WHAT THE TASK REQUIRES |
Write down exactly the lines of the records below, beginning with the first and ending with the line that includes "You are a computer-use agent. This".

SUPPLIED MATERIAL |
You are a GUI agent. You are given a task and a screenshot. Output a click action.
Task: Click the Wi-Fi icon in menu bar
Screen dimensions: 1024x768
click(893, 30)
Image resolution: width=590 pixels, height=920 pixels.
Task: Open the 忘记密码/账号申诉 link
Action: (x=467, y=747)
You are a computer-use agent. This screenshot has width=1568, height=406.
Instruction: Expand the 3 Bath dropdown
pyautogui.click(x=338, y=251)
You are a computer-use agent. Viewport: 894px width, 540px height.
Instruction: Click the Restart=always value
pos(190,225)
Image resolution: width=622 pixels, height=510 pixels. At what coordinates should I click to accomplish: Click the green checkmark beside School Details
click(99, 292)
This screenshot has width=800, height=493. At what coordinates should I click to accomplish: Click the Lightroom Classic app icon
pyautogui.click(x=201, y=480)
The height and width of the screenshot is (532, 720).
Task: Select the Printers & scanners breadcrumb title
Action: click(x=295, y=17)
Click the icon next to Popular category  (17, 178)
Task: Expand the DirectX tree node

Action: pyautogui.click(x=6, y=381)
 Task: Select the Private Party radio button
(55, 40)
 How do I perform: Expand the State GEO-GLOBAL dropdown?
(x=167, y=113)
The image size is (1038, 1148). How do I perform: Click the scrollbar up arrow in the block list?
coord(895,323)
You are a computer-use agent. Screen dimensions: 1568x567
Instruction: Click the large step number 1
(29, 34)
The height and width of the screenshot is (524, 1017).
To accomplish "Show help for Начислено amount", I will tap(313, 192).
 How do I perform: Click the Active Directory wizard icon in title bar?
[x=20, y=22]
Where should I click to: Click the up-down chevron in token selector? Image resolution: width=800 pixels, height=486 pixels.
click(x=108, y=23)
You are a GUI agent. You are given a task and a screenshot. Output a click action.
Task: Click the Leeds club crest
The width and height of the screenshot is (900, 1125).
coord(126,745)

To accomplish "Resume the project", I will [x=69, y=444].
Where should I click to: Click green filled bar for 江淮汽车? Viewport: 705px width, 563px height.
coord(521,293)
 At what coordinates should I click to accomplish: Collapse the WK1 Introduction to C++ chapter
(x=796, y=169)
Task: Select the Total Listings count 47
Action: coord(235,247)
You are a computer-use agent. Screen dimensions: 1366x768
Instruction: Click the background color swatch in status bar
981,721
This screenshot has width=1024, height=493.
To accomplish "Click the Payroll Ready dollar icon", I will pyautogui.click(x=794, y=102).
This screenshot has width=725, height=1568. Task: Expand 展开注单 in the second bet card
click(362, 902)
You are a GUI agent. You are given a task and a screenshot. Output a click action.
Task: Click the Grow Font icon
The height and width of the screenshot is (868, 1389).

ANSWER FOR THIS EXERCISE |
You are a GUI agent. You are given a task and a screenshot. Output a click action.
Task: Click the Wi-Fi icon in menu bar
Screen dimensions: 1024x768
click(893, 30)
Image resolution: width=590 pixels, height=920 pixels.
Task: Open the 忘记密码/账号申诉 link
Action: (x=467, y=747)
You are a computer-use agent. This screenshot has width=1568, height=406.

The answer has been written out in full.